Saved data entries:
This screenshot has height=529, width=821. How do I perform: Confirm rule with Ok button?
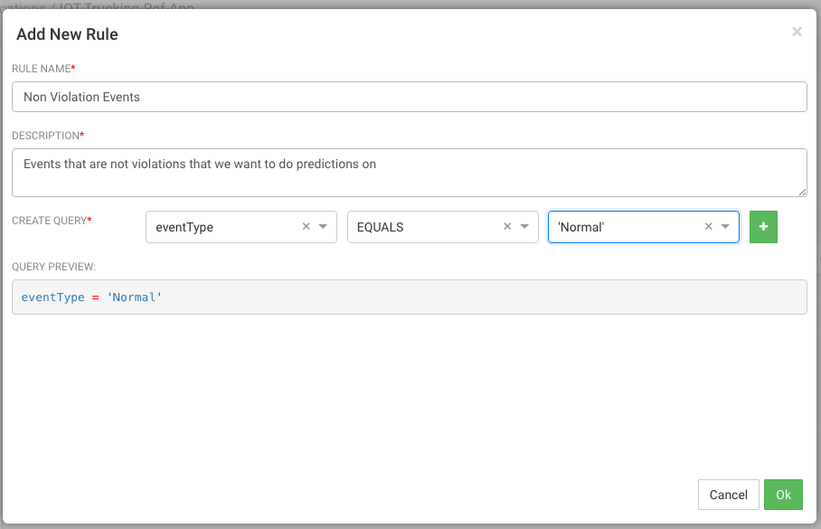[x=783, y=495]
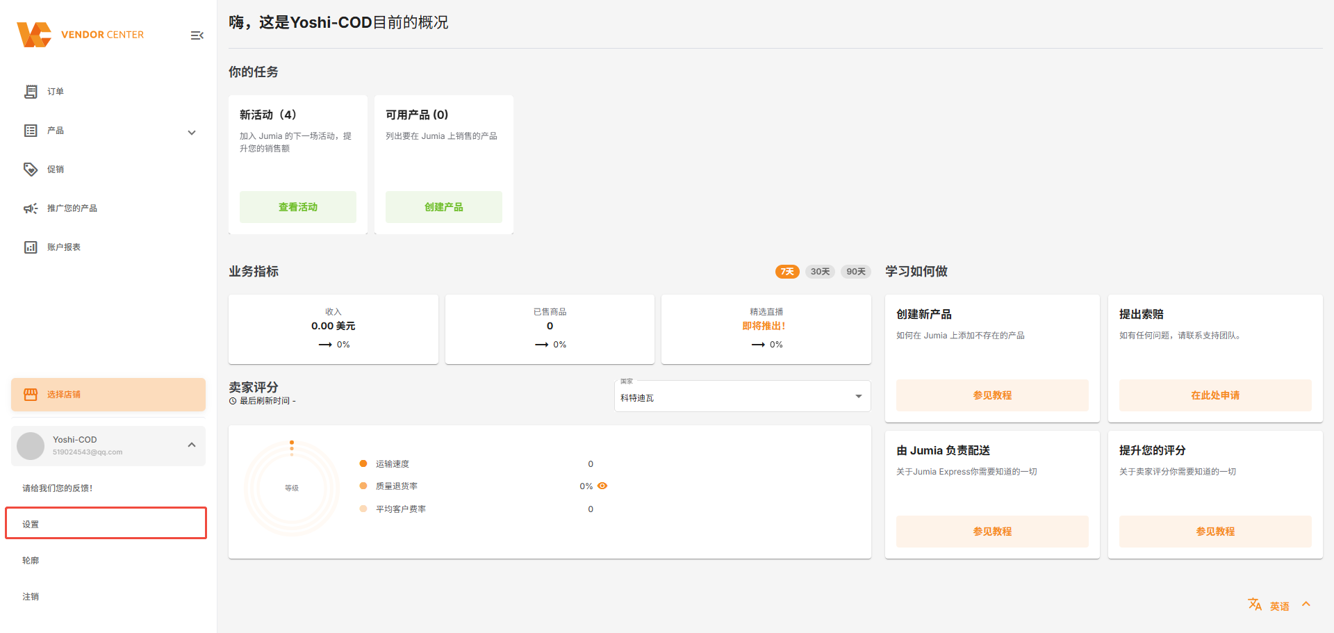Open the 账户报表 chart icon
Image resolution: width=1334 pixels, height=633 pixels.
pos(31,247)
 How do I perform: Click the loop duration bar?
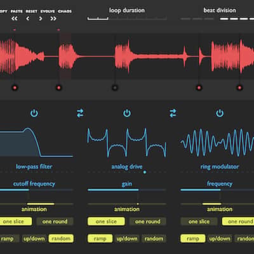click(x=127, y=18)
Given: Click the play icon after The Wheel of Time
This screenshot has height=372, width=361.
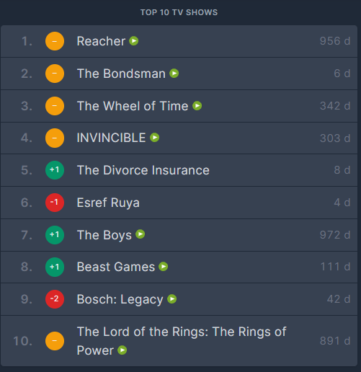Looking at the screenshot, I should [x=197, y=106].
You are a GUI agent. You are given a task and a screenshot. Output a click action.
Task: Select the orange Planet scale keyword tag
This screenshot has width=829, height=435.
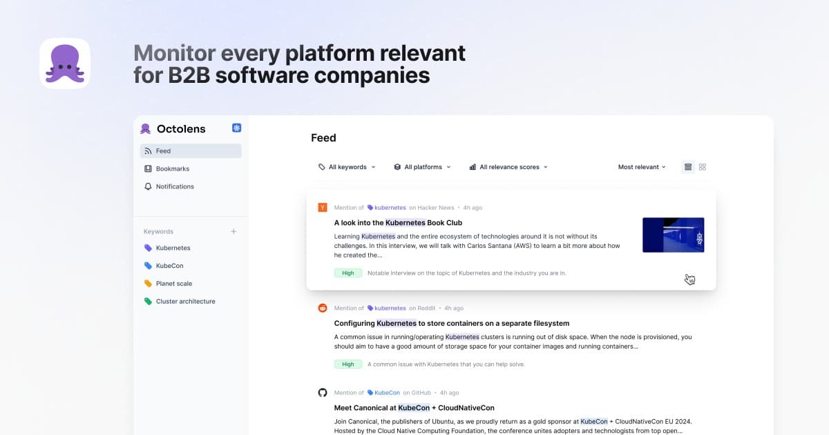point(168,284)
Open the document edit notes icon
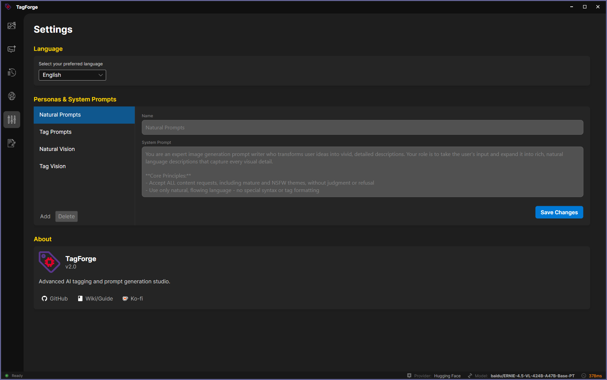Screen dimensions: 607x380 coord(12,143)
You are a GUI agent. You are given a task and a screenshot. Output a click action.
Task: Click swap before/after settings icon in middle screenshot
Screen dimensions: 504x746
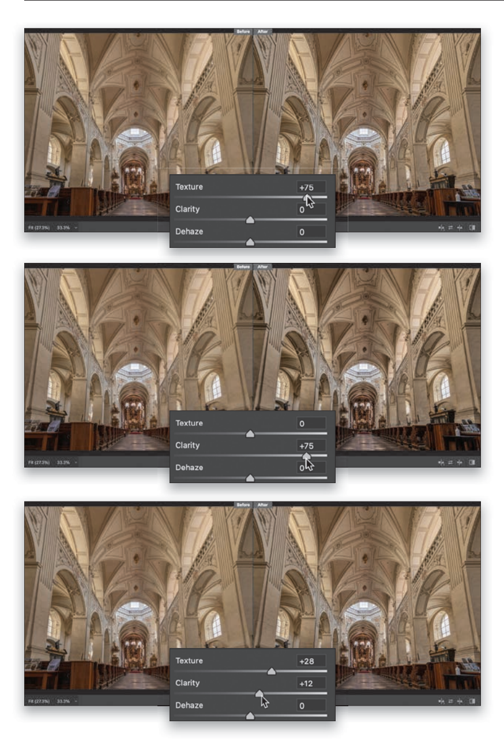[x=450, y=462]
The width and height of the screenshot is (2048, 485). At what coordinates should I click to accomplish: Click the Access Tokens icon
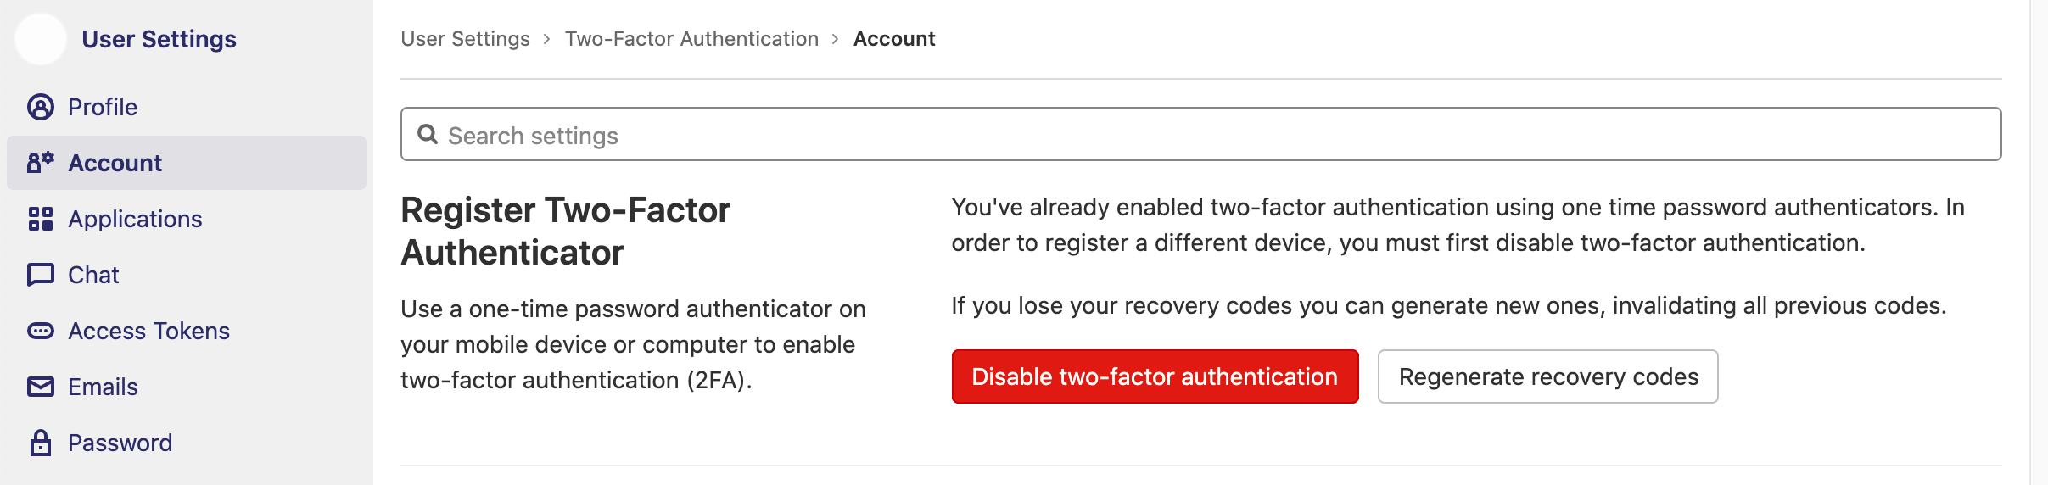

Exercise prompt | Copy the lines that hold the word "after". Take them from the records above.

Task answer |
Given: Click the play icon after The Wheel of Time
Task: Click swap before/after settings icon in middle screenshot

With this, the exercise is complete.